Compute batch prefill/append attention between query and shared-prefix paged kv-cache.

Parameters:
  • q (torch.Tensor) – The query tensor, shape: [qo_indptr[-1], num_qo_heads, head_dim].

  • k_shared (torch.Tensor) – The shared prefix key tensor, shape: [shared_prefix_len, num_kv_heads, head_dim] if kv_layout is NHD, or [num_kv_heads, shared_prefix_len, head_dim] if kv_layout is HND.

  • torch.Tensor (v_shared ;) – The shared prefix value tensor, shape: [shared_prefix_len, num_kv_heads, head_dim] if kv_layout is NHD, or [num_kv_heads, shared_prefix_len, head_dim] if kv_layout is HND.

  • unique_kv_data (torch.Tensor) – A 5-D tensor of paged kv-cache data storing the request-independent suffix key and value tensors, shape: [max_num_pages, 2, page_size, num_kv_heads, head_dim] if kv_layout is NHD, or [max_num_pages, 2, page_size, num_kv_heads, head_dim] if kv_layout is HND.

  • causal (bool) – Whether to apply causal mask on the attention matrix.

  • allow_fp16_qk_reduction (bool) – Whether to use f16 for qk reduction (faster at the cost of slight precision loss).

  • sm_scale (Optional[float]) – The scale of softmax, if not provided, will be set to 1 / sqrt(head_dim).

  • rope_scale (Optional[float]) – The scale used in RoPE interpolation, if not provided, will be set to 1.0.

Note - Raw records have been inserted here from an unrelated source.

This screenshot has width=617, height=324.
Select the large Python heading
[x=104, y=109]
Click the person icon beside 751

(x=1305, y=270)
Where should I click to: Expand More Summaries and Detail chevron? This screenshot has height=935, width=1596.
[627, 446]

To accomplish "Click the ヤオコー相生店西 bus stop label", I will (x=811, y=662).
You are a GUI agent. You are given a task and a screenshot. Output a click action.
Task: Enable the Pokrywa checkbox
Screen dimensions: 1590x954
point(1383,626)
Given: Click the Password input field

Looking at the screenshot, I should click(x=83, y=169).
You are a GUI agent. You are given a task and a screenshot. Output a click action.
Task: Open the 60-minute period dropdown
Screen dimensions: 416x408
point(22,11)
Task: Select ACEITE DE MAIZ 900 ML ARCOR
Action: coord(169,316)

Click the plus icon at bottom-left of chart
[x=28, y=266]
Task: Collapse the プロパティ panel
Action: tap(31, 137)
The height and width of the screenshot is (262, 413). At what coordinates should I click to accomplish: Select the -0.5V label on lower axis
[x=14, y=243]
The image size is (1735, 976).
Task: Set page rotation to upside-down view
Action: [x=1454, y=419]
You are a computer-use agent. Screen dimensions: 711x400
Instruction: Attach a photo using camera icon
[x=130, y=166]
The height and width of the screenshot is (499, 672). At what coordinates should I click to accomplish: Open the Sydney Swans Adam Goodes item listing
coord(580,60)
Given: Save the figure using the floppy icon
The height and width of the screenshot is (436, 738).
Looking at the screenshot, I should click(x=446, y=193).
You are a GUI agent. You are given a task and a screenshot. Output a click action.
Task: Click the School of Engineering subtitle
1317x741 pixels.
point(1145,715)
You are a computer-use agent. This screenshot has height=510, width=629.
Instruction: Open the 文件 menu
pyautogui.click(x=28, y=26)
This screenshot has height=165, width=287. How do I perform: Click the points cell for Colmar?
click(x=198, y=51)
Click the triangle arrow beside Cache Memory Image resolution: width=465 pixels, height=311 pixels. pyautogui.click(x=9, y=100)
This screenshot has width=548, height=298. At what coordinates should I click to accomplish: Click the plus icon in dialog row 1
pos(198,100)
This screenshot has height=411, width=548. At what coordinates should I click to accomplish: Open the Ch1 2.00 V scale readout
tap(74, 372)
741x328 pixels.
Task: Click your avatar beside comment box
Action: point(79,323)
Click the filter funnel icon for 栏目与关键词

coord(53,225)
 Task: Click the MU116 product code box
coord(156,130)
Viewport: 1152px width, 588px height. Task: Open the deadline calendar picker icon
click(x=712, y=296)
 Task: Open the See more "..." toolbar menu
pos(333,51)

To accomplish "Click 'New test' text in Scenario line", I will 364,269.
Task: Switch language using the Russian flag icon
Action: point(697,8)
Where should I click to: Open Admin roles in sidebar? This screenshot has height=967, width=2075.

  • rope_theta (Optional[float]) – The theta used in RoPE, if not provided, will be set to 1e4.

Returns:

V – The attention output, shape: [qo_indptr[-1], num_heads, head_dim].

Return type:

torch.Tensor

reset_workspace_buffer(new_workspace_buffer: torch.Tensor)#

Reset the workspace buffer.

Parameters:

new_workspace_buffer (torch.Tensor) – The new workspace buffer, the device of the new workspace buffer should be the same as the device of the input tensors.